Deve esserci stata almeno una parentesi però - quando ormai l'antisemitismo l'aveva ancorato sempre più alle sue origini e la vita nella amata Europa si mostrava come un esodo senza fine - in cui anche a Zweig l'urgenza di una patria degli ebrei in Palestina sembrò ineludibile, almeno questo è quel che appare evidente alla lettura del Il candelabro sepolto scritto nel 1936 mandato ora in libreria da Skira (fu pubblicato nel 1937 e mai più riedito).

La storia è questa, ed è raccontata con passione totale, anche se certo spiace che l'editore non l'abbia fatta ritradurre riproponendo così la versione obsoleta del 37. Dunque, come si sa, Tito nel 70 d.C. distrusse il Tempio di Gerusalemme e saccheggiò la città: il corteo che portava a Roma i prigionieri e il bottino furono raffigurati nell'arco di Trionfo accanto al Colosseo dove ancora oggi si può vedere ben chiara, portata su un carro, la grande Menorah, il candelabro a sette braccia, il simbolo per eccellenza del popolo ebraico che un tempo illuminava il Bet Hamikdash, il Sancta Sanctorum a Gerusalemme. Ecco, le spoglie della guerra giudaica furono conservate a Roma finché, nel 455, i Vandali di Genserico non razziarono la città portandole a Cartagine. E di lì, forse, a Costantinopoli nel 534, per poi, ma chissà, siamo nella leggenda ormai, essere trasferite dai bizantini a Gerusalemme, in una chiesa cristiana. Però sulle vicissitudini vere e presunte della Menorah va letta la postfazione di Fabio Isman: gli israeliani per esempio sono convinti che la reliquia sia ancora in Vaticano e persino l'ex presidente Katsav ne chiese notizie durante una visita ufficiale.

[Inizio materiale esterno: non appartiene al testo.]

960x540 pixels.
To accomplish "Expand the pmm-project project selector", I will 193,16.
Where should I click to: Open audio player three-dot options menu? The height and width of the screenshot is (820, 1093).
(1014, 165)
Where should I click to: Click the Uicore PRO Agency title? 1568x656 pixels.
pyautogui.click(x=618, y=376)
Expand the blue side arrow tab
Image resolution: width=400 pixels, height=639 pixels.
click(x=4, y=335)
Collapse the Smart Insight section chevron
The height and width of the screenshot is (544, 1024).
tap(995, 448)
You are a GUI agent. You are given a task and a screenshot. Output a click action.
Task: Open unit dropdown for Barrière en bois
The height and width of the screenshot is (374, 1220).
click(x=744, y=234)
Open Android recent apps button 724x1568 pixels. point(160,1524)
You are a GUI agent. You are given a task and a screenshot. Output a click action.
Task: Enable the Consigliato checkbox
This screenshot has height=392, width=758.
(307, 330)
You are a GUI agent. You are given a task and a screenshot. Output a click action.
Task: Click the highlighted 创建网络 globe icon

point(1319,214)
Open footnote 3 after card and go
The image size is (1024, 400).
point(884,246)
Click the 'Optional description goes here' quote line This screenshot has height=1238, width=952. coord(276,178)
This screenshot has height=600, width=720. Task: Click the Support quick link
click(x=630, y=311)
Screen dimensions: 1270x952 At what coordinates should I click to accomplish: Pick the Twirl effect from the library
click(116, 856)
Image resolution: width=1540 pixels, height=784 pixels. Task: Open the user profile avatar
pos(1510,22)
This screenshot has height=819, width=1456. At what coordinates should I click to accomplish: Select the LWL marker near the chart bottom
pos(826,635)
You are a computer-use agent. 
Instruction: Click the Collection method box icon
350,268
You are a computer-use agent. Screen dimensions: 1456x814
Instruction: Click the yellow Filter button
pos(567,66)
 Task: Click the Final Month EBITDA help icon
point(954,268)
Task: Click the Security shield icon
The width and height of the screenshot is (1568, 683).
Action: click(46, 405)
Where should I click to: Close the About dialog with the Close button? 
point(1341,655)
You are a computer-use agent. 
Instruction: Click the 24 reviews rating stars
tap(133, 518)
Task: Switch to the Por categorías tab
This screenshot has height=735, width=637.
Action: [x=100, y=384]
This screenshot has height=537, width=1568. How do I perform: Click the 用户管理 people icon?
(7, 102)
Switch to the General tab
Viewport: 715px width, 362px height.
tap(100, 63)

Sull'infinito errare della Menorah d'oro (metafora del destino ebraico) Zweig intesse il suo libro, ricamandolo di racconti fantastici, come quello che vuole il Candelabro forgiato dalle mani dello stesso Mosè. Ma soprattutto Zweig immagina come gli ebrei romani del 455 cerchino con tutto il cuore di non far portar via la Menorah dai Vandali, e ancora come si industrino per richiederla decenni dopo a Giustiniano imperatore bizantino e ricondurla in quello che era stato (e presto sarà) Israele: fino a escogitare un trucco da favola per farcela arrivare comunque e attendere il suo popolo.

«Non è possibile andare sempre così fra le tenebre eterne, senza conoscere la via. Nessun popolo può vivere senza dimora, errabondo e cinto da pericoli. Bisogna accendere loro una luce, insegnare loro la strada. Qualcuno dovrebbe guidarli e ricondurli in patria», si dice il protagonista nel sonno e subito vede «una terra pacifica e feconda, adagiata lungo il mare [...], una contrada meridionale, palme e cedri si cullavano [...] gli uomini lavoravano in pace la terra nativa [...] possibile che questo popolo sia lo stesso che camminava testé fra le tenebre? Ha dunque fatto ritorno alla sua patria?». E se Zweig non sta avendo lo stesso sogno del suo antico amico Theodor Herzl (ormai divenuto in parte realtà, siamo nel '36, e i sionisti in Palestina sono già 360mila), qualcun altro dica cos'è.